## Begin DATA SHOWN
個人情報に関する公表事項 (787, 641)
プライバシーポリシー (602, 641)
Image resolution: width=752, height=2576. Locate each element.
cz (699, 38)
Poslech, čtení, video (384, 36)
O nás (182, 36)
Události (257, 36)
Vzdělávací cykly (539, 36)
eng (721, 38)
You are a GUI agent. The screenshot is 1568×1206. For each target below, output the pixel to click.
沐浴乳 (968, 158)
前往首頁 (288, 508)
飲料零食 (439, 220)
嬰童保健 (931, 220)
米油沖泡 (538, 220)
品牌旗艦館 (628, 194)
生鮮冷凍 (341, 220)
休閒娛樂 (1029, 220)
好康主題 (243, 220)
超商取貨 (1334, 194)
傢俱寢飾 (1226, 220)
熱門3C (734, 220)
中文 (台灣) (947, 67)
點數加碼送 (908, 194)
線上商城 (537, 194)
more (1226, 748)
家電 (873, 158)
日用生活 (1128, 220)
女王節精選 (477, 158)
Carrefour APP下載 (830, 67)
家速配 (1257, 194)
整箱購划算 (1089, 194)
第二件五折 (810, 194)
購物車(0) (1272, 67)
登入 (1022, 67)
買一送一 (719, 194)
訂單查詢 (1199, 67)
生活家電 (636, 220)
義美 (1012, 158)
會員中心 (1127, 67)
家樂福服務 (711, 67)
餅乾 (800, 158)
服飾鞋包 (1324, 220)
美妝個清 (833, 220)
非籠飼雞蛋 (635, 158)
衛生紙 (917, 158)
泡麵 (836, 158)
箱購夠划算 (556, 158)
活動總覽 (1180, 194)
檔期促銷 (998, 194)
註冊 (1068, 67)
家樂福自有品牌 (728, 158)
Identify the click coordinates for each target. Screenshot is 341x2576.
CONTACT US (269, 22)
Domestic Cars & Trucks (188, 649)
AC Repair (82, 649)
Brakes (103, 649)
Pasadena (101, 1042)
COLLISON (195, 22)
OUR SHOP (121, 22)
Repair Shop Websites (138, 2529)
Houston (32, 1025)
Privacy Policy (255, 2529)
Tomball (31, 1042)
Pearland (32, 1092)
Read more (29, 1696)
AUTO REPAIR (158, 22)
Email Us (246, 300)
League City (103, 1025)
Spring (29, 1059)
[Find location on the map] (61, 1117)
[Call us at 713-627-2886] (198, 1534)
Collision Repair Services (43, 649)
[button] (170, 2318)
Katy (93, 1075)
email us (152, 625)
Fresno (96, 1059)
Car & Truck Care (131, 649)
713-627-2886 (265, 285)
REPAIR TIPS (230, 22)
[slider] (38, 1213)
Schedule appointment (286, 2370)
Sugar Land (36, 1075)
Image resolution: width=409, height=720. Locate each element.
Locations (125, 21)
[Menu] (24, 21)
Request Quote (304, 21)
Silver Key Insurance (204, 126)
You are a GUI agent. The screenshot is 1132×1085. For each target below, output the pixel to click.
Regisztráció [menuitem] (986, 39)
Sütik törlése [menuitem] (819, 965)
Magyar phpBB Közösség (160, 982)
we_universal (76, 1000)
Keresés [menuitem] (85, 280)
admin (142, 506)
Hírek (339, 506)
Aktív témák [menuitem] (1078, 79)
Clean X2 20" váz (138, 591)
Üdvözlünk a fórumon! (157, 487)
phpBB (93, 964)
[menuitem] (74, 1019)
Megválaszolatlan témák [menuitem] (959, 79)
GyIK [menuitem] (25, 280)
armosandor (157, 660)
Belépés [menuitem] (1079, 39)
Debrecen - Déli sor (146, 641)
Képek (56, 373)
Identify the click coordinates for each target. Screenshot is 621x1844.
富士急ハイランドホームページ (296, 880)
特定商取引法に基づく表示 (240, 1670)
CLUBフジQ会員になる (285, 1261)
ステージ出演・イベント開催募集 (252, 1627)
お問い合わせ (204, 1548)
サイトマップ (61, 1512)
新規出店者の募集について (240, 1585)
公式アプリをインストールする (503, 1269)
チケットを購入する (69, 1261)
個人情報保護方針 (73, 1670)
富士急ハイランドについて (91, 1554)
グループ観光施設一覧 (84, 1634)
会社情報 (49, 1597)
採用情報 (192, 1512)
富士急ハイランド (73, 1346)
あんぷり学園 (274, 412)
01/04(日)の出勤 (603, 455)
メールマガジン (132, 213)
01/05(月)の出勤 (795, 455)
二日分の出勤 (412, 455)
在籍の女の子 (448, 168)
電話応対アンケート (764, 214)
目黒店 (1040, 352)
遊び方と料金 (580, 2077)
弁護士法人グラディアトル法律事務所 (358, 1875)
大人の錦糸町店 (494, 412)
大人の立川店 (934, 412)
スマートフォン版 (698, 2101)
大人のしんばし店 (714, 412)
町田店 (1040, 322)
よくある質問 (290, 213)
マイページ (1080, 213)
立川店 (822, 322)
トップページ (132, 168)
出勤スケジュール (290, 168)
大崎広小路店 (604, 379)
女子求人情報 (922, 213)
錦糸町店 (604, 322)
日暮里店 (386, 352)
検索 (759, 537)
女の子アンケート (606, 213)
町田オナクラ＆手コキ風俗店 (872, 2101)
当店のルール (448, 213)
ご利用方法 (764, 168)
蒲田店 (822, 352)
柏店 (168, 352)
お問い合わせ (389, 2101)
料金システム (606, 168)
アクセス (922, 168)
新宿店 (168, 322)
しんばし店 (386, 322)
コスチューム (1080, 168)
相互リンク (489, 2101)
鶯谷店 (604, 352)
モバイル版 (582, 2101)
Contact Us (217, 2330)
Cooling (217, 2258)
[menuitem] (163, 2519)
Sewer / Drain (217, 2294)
## End DATA SHOWN
• REQUIREMENTS:
Starting at the row containing "採用情報 (192, 1512)" and ending at the last row, rewrite every row in that span. Keep all text unchanged and shift each coordinate pair by adding 20 to both values.

• OUTPUT FOR THIS EXERCISE:
採用情報 (212, 1532)
富士急ハイランド (93, 1366)
あんぷり学園 (294, 432)
01/04(日)の出勤 (623, 475)
メールマガジン (152, 233)
01/05(月)の出勤 (815, 475)
二日分の出勤 (432, 475)
在籍の女の子 (468, 188)
電話応対アンケート (784, 234)
目黒店 (1060, 372)
遊び方と料金 (600, 2097)
弁護士法人グラディアトル法律事務所 (378, 1895)
大人の錦糸町店 (514, 432)
大人の立川店 (954, 432)
スマートフォン版 (718, 2121)
大人のしんばし店 (734, 432)
町田店 (1060, 342)
よくある質問 (310, 233)
マイページ (1100, 233)
立川店 (842, 342)
トップページ (152, 188)
出勤スケジュール (310, 188)
大崎広小路店 (624, 399)
女子求人情報 (942, 233)
錦糸町店 (624, 342)
日暮里店 (406, 372)
検索 (779, 557)
女の子アンケート (626, 233)
町田オナクラ＆手コキ風俗店 (892, 2121)
当店のルール (468, 233)
ご利用方法 (784, 188)
蒲田店 (842, 372)
柏店 (188, 372)
お問い合わせ (409, 2121)
料金システム (626, 188)
アクセス (942, 188)
新宿店 (188, 342)
しんばし店 (406, 342)
コスチューム (1100, 188)
相互リンク (509, 2121)
鶯谷店 (624, 372)
モバイル版 (602, 2121)
Contact Us (237, 2350)
Cooling (237, 2278)
[menuitem] (183, 2539)
Sewer / Drain (237, 2314)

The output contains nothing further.